- [Required task 1] According to the article on labor law reform below, what percentage of private wage-earners were in unions by 2006?
- [Required task 2] Decide whether each statement agrees with the article on labor law reform below. Answer yes or no, and quote the words from the article that settle it: (a) The article argues that reforming the National Labor Relations Act is impossible. (b) Surveys showed that most U.S. workers would vote for a union in their workplace if an election were held. (c) Jonathan Hiatt was general counsel of the National Labor Relations Board.
- [Required task 3] Reproduce the passage of the article on labor law reform below, starting at the words "Academic journal article" and stopping after "therefore benefit labor.".

- [Provided text]
--- START ---

Academic journal article
By Oswalt, Michael M.
Duke Law Journal , Vol. 57, No. 3
Amid steadily declining union density, debate has taken center stage in the American labor movement regarding the potential--or even utility--of reforming the National Labor Relations Act to reverse the trend. This Note argues that such reform is possible, through a grand legislative bargain nationalizing the so-called right-to-work regime in exchange for abolishing the NLRB election in favor of the card-check union certification procedure. Using legal, sociological, and radical democratic theory and examples, this Note demonstrates that, counterintuitively, the right-to-work environment can strengthen unions instead of weakening them. Both changes therefore benefit labor.
The seventieth anniversary of the National Labor Relations Act (NLRA) (1) prompted renewed reflection on its ability to effectively govern relations between labor and management in the modern workplace. (2) For supporters of the American labor movement, the 2005 occasion was not a cause for celebration. (3) Although surveys showed that a majority of U.S. workers would vote for a union in their workplace if an election were held, (4) by 2006 the percentage of private wage-earners in unions had shrunk to 7.4 percent, (5) less than one-third the level reported in the early 1970s. (6) That the statute valiantly proclaimed the protection of the right to self-organization to be the "policy of the United States" (7) served only as a sardonic reminder of the gulf between the Act's ideals and the everyday realities of union organizing. (8) Some commentators called for various reforms of the Act, (9) others for its repeal. (10) Jonathan Hiatt, AFL-CIO general counsel, questioned "how much of the Act [would] be left" by its seventy-fifth anniversary, given the rate at which long-standing labor law doctrines had been undermined by the National Labor Relations Board (NLRB or Board) in just the previous twelve months. (11)

--- END ---

- [Data block]
--- START ---

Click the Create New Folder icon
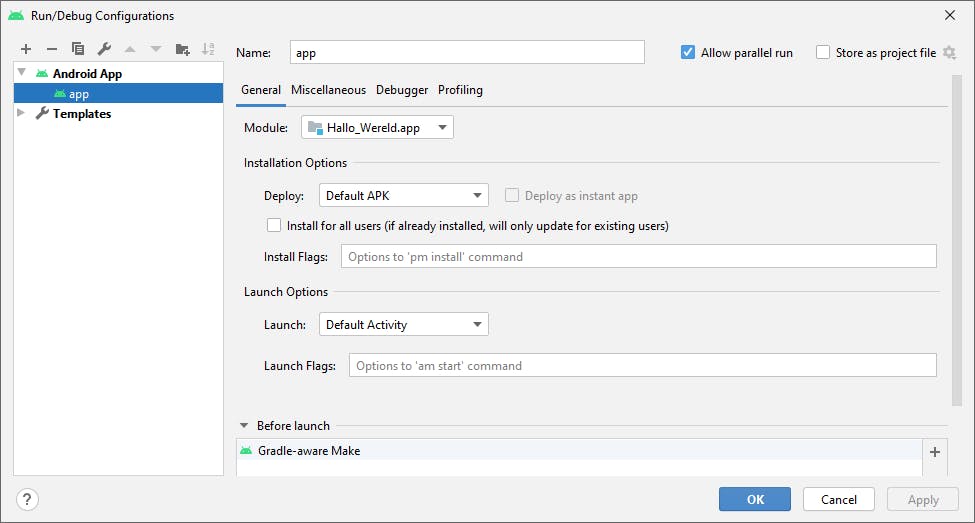975x523 pixels. coord(182,49)
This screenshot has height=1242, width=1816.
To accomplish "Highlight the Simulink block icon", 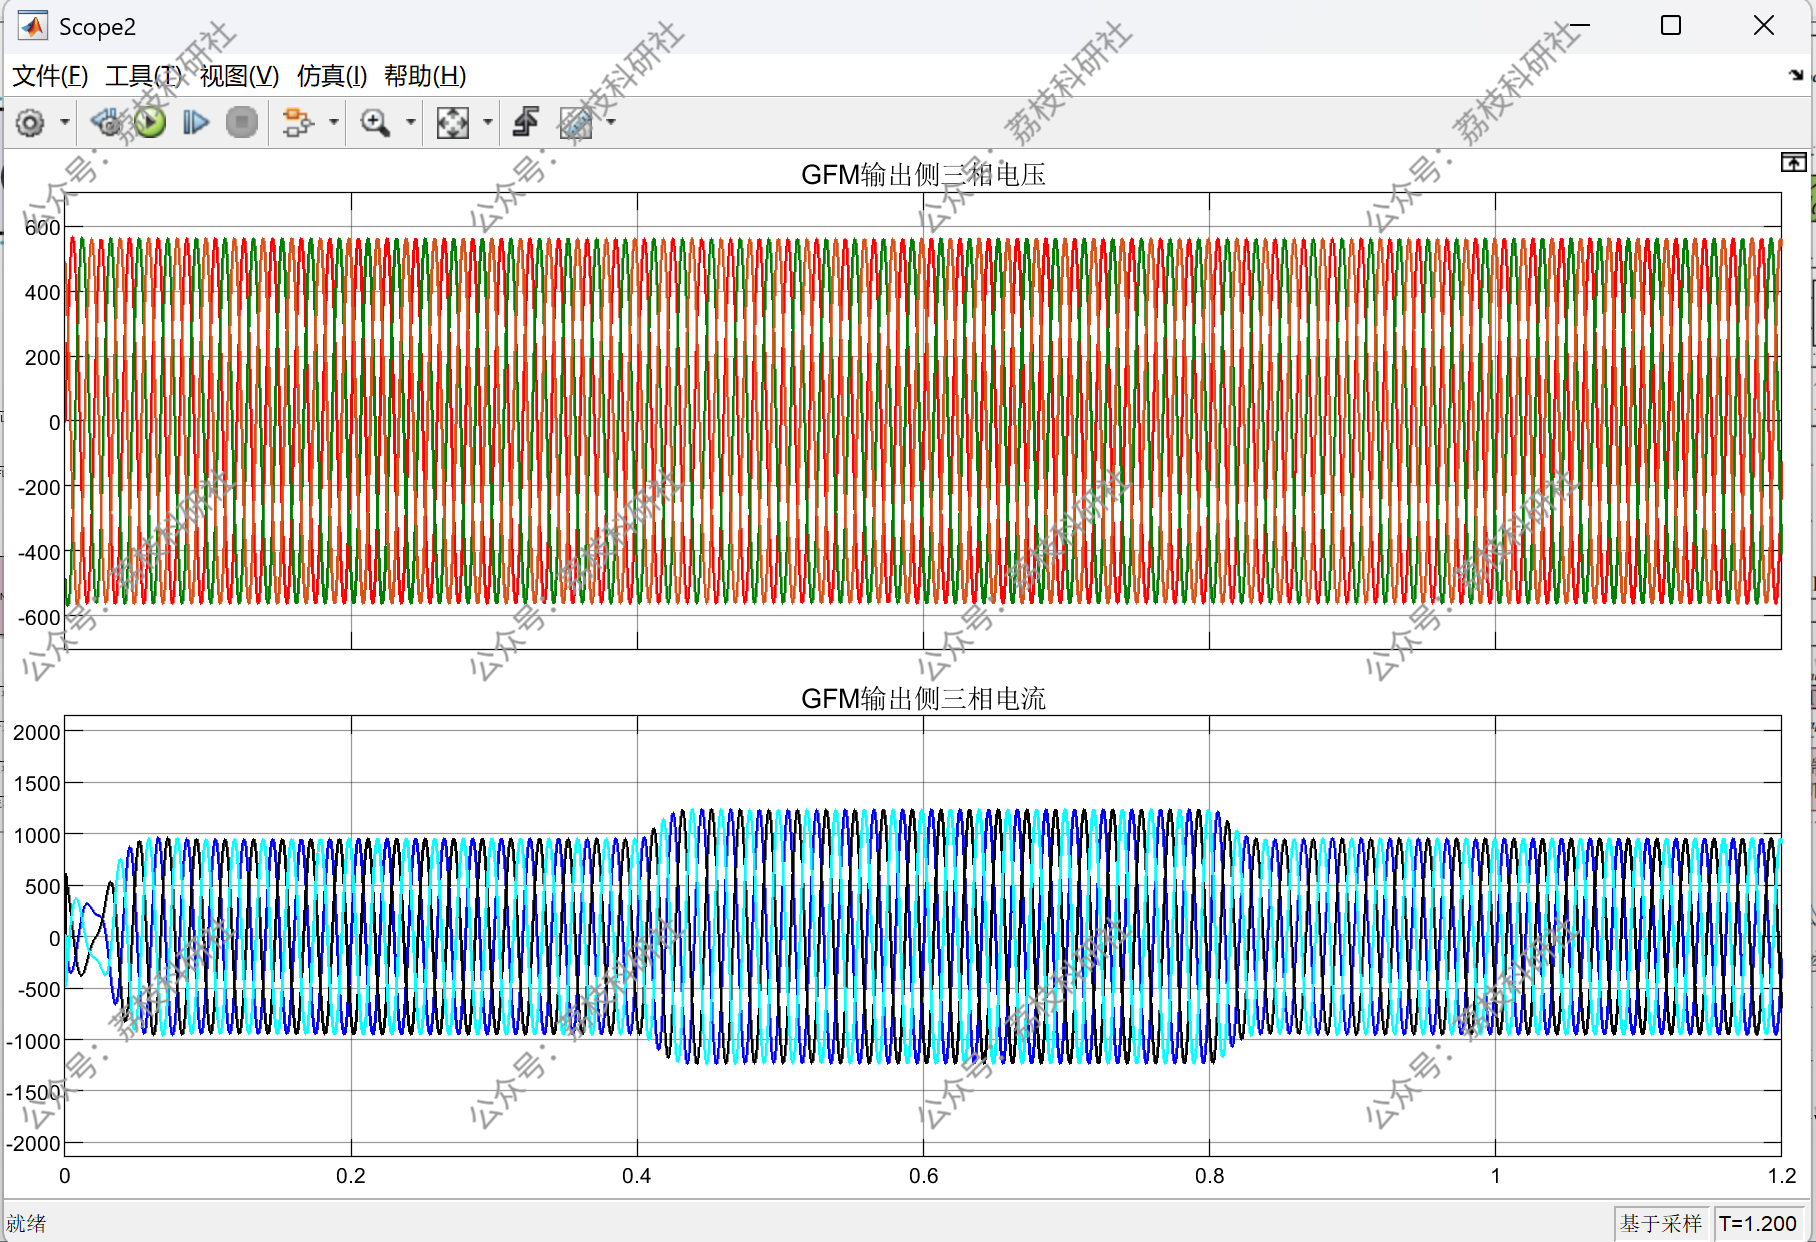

--- END ---

- [Worked solution 1] 7.4 percent.

- [Worked solution 2]
(a) No: "This Note argues that such reform is possible"
(b) Yes: "surveys showed that a majority of U.S. workers would vote for a union in their workplace if an election were held"
(c) No: "Jonathan Hiatt, AFL-CIO general counsel"

- [Worked solution 3]
Academic journal article
By Oswalt, Michael M.
Duke Law Journal , Vol. 57, No. 3
Amid steadily declining union density, debate has taken center stage in the American labor movement regarding the potential--or even utility--of reforming the National Labor Relations Act to reverse the trend. This Note argues that such reform is possible, through a grand legislative bargain nationalizing the so-called right-to-work regime in exchange for abolishing the NLRB election in favor of the card-check union certification procedure. Using legal, sociological, and radical democratic theory and examples, this Note demonstrates that, counterintuitively, the right-to-work environment can strengthen unions instead of weakening them. Both changes therefore benefit labor.